#### Stated task
Edit the entries below so that every "Screen dimensions" reads "Display size" instead, and leave everything else untouched.
----------
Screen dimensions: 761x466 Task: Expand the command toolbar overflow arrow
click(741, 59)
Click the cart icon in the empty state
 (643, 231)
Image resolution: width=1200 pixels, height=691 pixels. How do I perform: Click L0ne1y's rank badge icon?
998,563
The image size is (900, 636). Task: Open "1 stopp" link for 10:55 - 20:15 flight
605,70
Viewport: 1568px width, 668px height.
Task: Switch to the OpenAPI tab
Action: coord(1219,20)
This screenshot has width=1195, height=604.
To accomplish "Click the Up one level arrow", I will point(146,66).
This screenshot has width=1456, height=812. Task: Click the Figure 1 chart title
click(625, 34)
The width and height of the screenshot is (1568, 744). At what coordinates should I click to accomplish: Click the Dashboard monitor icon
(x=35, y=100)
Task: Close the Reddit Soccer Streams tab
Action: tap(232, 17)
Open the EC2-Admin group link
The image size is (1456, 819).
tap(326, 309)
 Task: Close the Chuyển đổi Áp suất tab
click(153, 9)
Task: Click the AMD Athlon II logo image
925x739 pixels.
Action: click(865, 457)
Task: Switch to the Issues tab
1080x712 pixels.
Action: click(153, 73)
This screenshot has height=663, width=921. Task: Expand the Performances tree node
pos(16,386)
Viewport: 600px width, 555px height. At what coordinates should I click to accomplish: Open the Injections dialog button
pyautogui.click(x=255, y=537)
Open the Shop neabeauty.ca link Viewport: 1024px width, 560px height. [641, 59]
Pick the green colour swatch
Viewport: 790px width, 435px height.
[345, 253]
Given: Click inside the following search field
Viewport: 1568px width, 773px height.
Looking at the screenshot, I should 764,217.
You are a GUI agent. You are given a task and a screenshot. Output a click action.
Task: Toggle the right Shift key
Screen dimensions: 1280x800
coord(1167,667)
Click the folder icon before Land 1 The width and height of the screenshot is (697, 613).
----------
#### Reply to the task
Display size: 761x466 Task: Expand the command toolbar overflow arrow
click(741, 59)
Click the cart icon in the empty state
 (643, 231)
Image resolution: width=1200 pixels, height=691 pixels. How do I perform: Click L0ne1y's rank badge icon?
998,563
The image size is (900, 636). Task: Open "1 stopp" link for 10:55 - 20:15 flight
605,70
Viewport: 1568px width, 668px height.
Task: Switch to the OpenAPI tab
Action: coord(1219,20)
This screenshot has width=1195, height=604.
To accomplish "Click the Up one level arrow", I will point(146,66).
This screenshot has width=1456, height=812. Task: Click the Figure 1 chart title
click(625, 34)
The width and height of the screenshot is (1568, 744). At what coordinates should I click to accomplish: Click the Dashboard monitor icon
(x=35, y=100)
Task: Close the Reddit Soccer Streams tab
Action: tap(232, 17)
Open the EC2-Admin group link
The image size is (1456, 819).
tap(326, 309)
 Task: Close the Chuyển đổi Áp suất tab
click(153, 9)
Task: Click the AMD Athlon II logo image
925x739 pixels.
Action: click(865, 457)
Task: Switch to the Issues tab
1080x712 pixels.
Action: click(153, 73)
This screenshot has height=663, width=921. Task: Expand the Performances tree node
pos(16,386)
Viewport: 600px width, 555px height. At what coordinates should I click to accomplish: Open the Injections dialog button
pyautogui.click(x=255, y=537)
Open the Shop neabeauty.ca link Viewport: 1024px width, 560px height. [641, 59]
Pick the green colour swatch
Viewport: 790px width, 435px height.
[345, 253]
Given: Click inside the following search field
Viewport: 1568px width, 773px height.
Looking at the screenshot, I should 764,217.
You are a GUI agent. You are given a task and a screenshot. Output a click action.
Task: Toggle the right Shift key
Display size: 1280x800
coord(1167,667)
Click the folder icon before Land 1 The width and height of the screenshot is (697, 613).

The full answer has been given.